Simon Houle a plaidé non coupable vendredi matin à une accusation de bris de probation. S’il est reconnu coupable, il pourrait perdre le bénéfice de l’absolution conditionnelle qu’il avait obtenue après avoir plaidé coupable d’agression sexuelle et de voyeurisme.

En juin dernier, l’ingénieur avait eu cette peine : une absolution conditionnelle — ce qui signifie qu’il n’aura pas de casier judiciaire — et une probation de trois ans, assortie d’une liste de conditions à respecter. L’une d’elles lui ordonne de ne pas troubler l’ordre public et d’avoir une bonne conduite.

Le Directeur des poursuites criminelles et pénales (DPCP) l’accuse de ne pas avoir respecté cette condition.

Car une Québécoise lui reproche de lui avoir empoigné les fesses le 4 juillet dernier alors qu’ils étaient tous deux en vacances à Cuba. Elle a porté plainte à la police à son retour au pays.

Ces gestes auraient été posés deux semaines seulement après le prononcé de la peine et de ses conditions.

 

La cause de Simon Houle a beaucoup fait parler, car de nombreuses personnes estiment que la peine imposée était beaucoup trop clémente.
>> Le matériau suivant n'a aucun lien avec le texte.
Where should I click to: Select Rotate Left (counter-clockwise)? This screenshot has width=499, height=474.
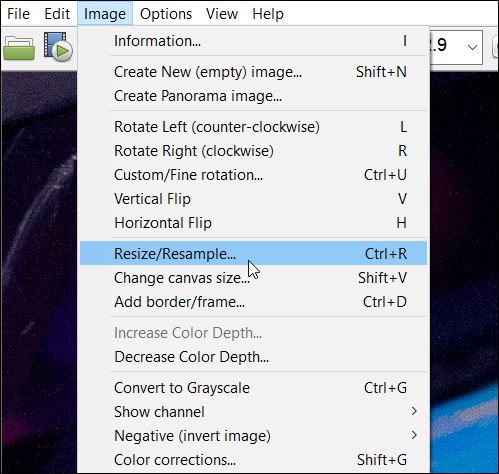pyautogui.click(x=253, y=127)
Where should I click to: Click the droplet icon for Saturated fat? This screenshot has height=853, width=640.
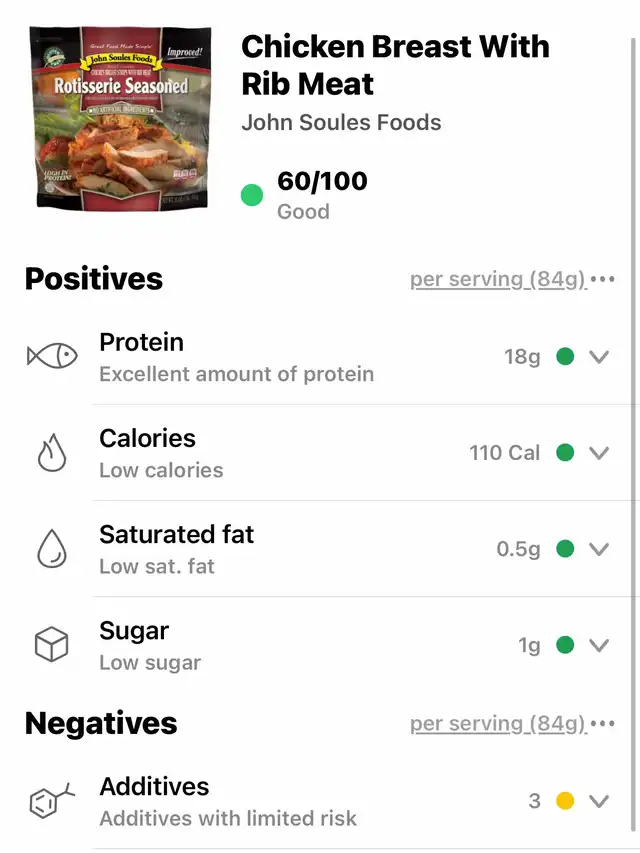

Le juge qui l’a prononcée, Matthieu Poliquin, de la Cour du Québec, a aussi été dénoncé sur la place publique pour certains de ses propos tenus dans la décision, par exemple, que l’agression s’était « déroulée, somme toute, assez rapidement » et sa conclusion qu’une condamnation aurait donc des « conséquences particulièrement négatives et disproportionnées […], ce qui pourrait entraver sa carrière ».

Vendredi matin, au palais de justice de Saint-Jérôme, Simon Houle a plaidé « non coupable » à cette accusation de bris de probation par la bouche de son avocat, Me Pierre Spain.

L’accusé n’était pas présent. 

La Couronne a déjà transmis la preuve à Me Spain et le dossier sera de retour devant un juge en février.